Fitch warns of OBG risks resulting from unrated issuance
Wednesday, 21 November 2012
An increase in issuance of unrated covered bonds by Italian banks could hinder timely repayments of OBGs in the event of an issuer default, said Fitch yesterday (Tuesday), especially if maturities are not spread out or the bonds do not revert to pass-through.
Five banks with obbligazioni bancarie garantite (OBG) programmes rated by Fitch issued unrated covered bonds totalling Eu27.5bn in the first three quarters of 2012, said the rating agency, more than twice the amount of rated issuance.
“If this trend continues it could make it harder to redeem the bonds in time if an issuer defaults because of the volume of assets that need refinancing,” it said, “particularly if bond maturities are not spread or do not revert to pass-through.”
At the end of the third quarter unrated OBGs represented on average over 30% of the total outstanding covered bond volume for issuers with a Fitch-rated programme, according to Fitch, although it noted there is significant variation by issuer and that it will continue to seek information from issuers about the profile of their covered bonds.
Investors holding rated OBGs could be exposed to greater maturity concentration risk as a result of the rise in unrated issuance, said the rating agency, in particular in light of the larger size of individual issues.
“If cover assets securing unrated and rated covered bonds from the same issuer hit the market at the same time, it could push their price down, reducing proceeds and consuming more overcollateralisation,” it said. “It could also delay sale and hamper timely payment.”
If the rating agency considered this to be likely it would lower the price cap in its assessment of asset sales, and/or adjust the Discontinuity Cap assigned to the covered bonds in question, it said.
Fitch has assigned D-Caps of 2 to all Italian mortgage covered bonds, driven by a high risk assessment for the liquidity gap and systemic risk component. This, according to Fitch, “reflects a less predictable wholesale market access that may reduce the likelihood that an Italian financial institution could buy a portion of Italian mortgage loans in the event of a default of one of its competitors”. The assessment is also driven by Fitch’s rating of the Italian sovereign (A-).

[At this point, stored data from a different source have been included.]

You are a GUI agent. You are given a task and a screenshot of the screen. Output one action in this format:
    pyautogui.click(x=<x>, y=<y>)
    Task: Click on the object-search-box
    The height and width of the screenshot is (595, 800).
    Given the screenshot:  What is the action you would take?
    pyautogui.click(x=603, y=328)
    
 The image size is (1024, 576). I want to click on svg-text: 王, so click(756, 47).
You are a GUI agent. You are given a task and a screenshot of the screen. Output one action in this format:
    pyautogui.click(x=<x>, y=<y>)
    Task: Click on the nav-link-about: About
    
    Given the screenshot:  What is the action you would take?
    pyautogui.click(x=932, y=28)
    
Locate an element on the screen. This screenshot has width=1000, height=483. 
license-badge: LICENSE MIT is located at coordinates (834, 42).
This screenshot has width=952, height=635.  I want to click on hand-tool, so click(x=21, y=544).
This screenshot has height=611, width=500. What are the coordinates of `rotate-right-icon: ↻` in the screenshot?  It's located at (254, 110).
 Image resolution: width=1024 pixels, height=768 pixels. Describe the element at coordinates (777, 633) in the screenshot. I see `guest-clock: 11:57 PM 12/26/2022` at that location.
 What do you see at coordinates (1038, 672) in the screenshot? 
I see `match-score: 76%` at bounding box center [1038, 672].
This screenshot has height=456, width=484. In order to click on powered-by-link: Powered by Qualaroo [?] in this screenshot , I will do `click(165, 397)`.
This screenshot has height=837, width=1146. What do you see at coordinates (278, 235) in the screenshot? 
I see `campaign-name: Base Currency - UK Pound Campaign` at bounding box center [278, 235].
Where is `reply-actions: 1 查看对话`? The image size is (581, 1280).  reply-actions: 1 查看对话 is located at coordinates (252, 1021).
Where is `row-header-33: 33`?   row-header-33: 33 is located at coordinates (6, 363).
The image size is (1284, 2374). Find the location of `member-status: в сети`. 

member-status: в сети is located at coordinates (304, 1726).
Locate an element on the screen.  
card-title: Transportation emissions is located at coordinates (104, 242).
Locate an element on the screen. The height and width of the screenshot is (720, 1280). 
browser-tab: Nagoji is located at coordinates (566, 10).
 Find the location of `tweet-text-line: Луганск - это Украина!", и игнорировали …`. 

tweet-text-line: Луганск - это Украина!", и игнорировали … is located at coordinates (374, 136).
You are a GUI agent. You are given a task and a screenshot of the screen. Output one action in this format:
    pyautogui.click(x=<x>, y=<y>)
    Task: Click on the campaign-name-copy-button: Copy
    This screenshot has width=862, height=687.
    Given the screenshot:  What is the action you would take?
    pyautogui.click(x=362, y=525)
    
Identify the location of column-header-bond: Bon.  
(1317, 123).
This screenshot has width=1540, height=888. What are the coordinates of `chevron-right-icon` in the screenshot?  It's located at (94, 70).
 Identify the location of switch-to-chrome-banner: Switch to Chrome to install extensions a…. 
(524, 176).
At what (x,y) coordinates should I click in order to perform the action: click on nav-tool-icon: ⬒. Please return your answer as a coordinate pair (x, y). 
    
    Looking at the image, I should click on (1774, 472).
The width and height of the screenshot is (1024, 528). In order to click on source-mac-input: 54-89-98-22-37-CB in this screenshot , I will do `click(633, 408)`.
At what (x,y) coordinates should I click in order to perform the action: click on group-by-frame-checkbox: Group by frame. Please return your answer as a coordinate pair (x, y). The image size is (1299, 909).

The rating agency yesterday said that a probable driver for the issuance of unrated OBGs was the need for collateral to access central bank liquidity. It noted that unrated covered bonds are still eligible as collateral for ECB repo transactions, using an institution’s issuer default rating as the basis for valuation haircut calculations.
“Depending on the issuer rating and the bonds’ residual maturity,” said Fitch, “this may enable an issuer to obtain cheaper funding than by taking rated mortgage-backed or asset-backed securities as collateral.
“It may also enable a bank to be less selective in its choice of cover assets while still complying with legislative eligibility criteria.”